The conflict of interest was direct and structural. Poehl owned the firm that made and sold Spermin-Poehl, wrote the theory and the clinical literature that justified it, and published the journal (titled for organotherapy from 1900) in which the doctrine circulated. The theorist, the manufacturer, and the prescribing authority were a single house. The evidence behind the product was uncontrolled case-series reporting in Poehl’s own publications, the 1898 book presenting numerous treated cases (per Thaddeus Mann’s later survey, ranging from scurvy to syphilis) as apparent successes. At the same time, spermin’s very chemical identity was unsettled: spermine was repeatedly confused with piperazine, which a Berlin firm sold under the trade name “Spermin,” and as late as 1903 the formula of piperazine was printed under the name spermine in a standard chemical handbook (Mann, The Biochemistry of Semen, Methuen/Wiley, 1954, pp. 161-162).

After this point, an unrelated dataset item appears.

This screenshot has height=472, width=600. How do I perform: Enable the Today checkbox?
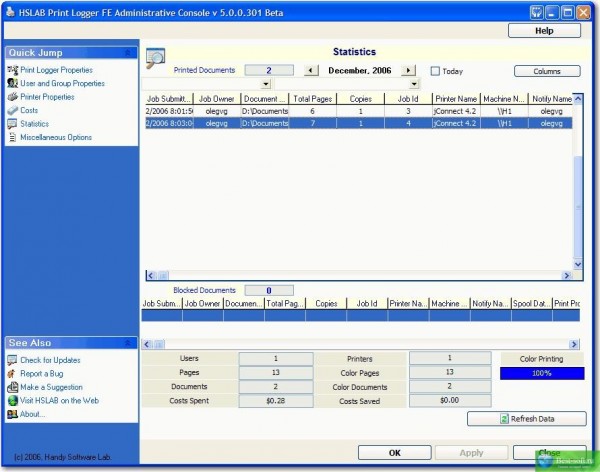(x=435, y=71)

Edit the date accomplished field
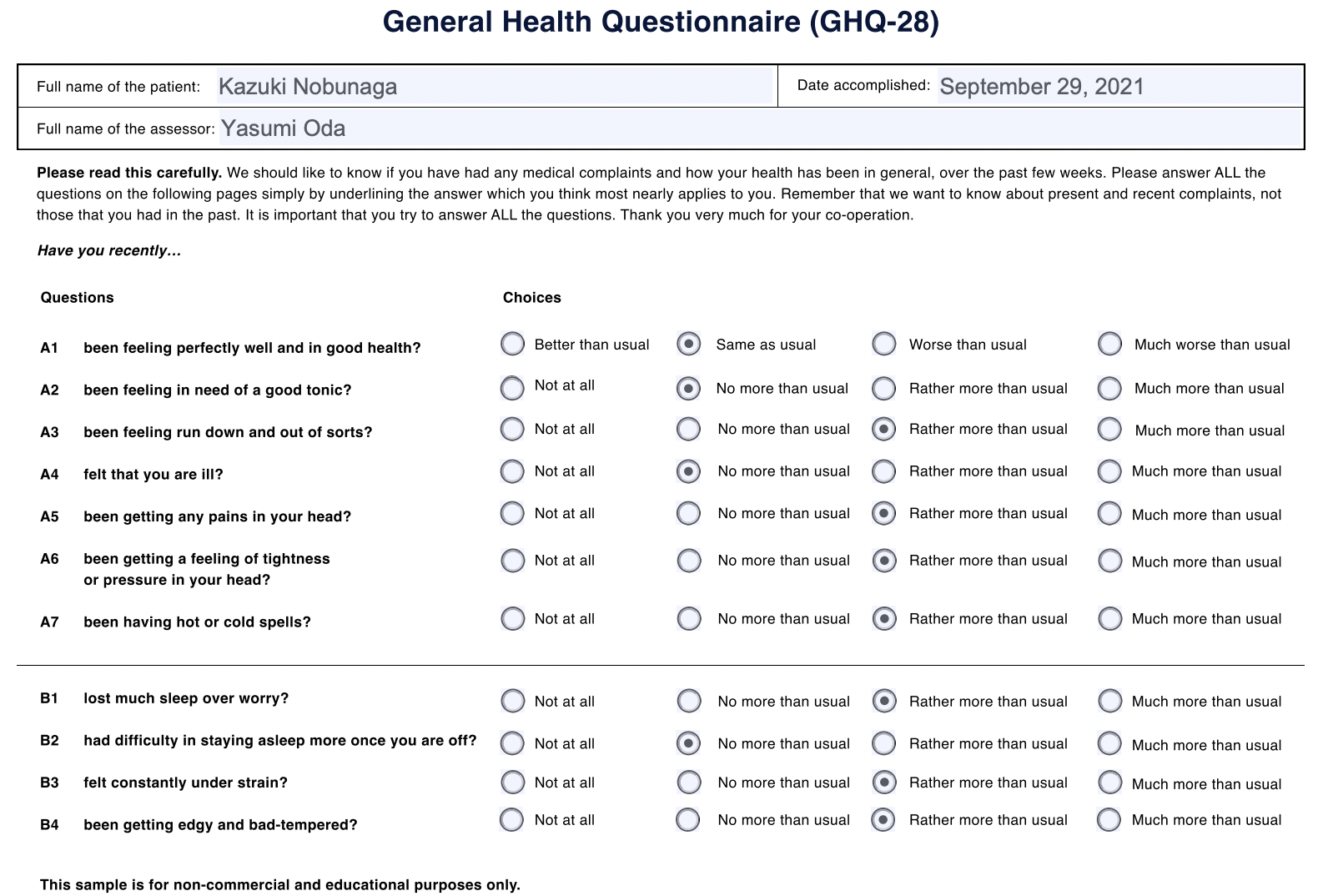pos(1118,86)
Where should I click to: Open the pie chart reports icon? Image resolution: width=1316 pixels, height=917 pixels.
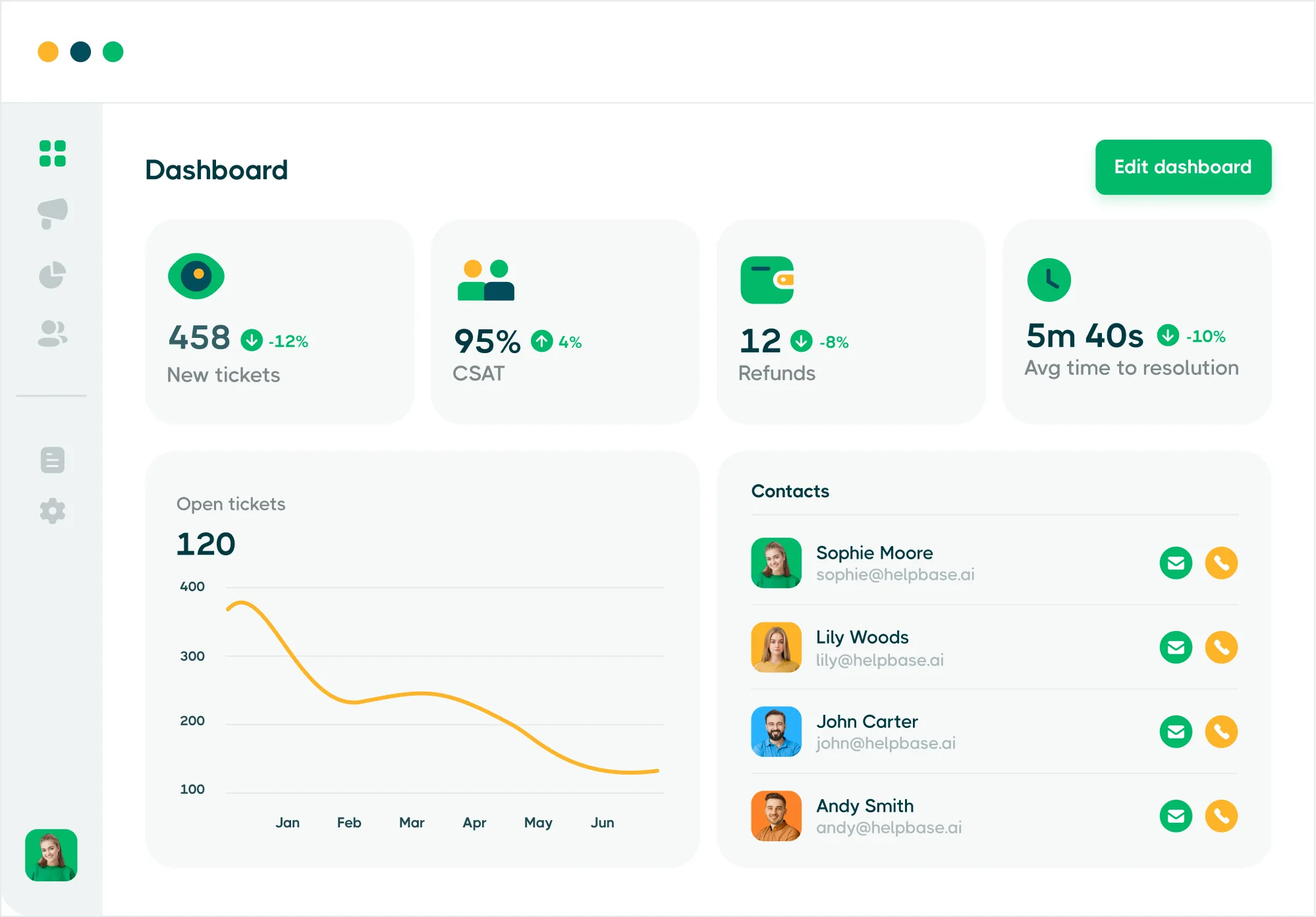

Spermine is a real molecule, which is what makes the case a clean instance of mis-theorized biology rather than outright invention. Its free base was isolated and characterized in the 1920s (Dudley and Rosenheim; see Pegg, J Biol Chem 2018), and its established cellular role is binding and stabilizing nucleic acids and modulating cell growth and translation (Lightfoot and Hall, Nucleic Acids Res 2014). None of that is the oxidation-catalyzing antitoxin of Poehl’s doctrine, and none of it rejuvenates a senile organism. By the standard of controlled evidence the rejuvenation and antitoxin claims are insufficiently supported, and Poehl’s clinical doctrine was severely criticized and finally rejected (Mann 1954). Mann is careful not to overstate the rejection: polyamines do have pharmacodynamic activity and parenteral spermine is toxic in animals, so spermine is not inert; what failed was the specific rejuvenation-and-antitoxin theory, not the molecule.

Poehl died at a conference in Berlin in 1908; his firm wound down over the following two decades, the St. Petersburg pharmacy nationalized in 1918 and the family enterprise ending around 1927. Structurally the episode belongs in the organotherapy lineage that began with Charles-Édouard Brown-Séquard’s 1889 testicular-extract self-injection and continued through Serge Voronoff’s testicular xenograft (1920) and Paul Niehans’s cellular therapy (1931): a biologically plausible-sounding substance, prepared and sold to patients of means as a restorative, with the active claim resting on the promoter’s authority and uncontrolled clinical impression rather than on controlled demonstration. Its autointoxication premise ties it to Élie Metchnikoff’s contemporaneous sour-milk program, the other great fin-de-siècle attempt to defeat senescence by neutralizing the body’s own metabolic poisons.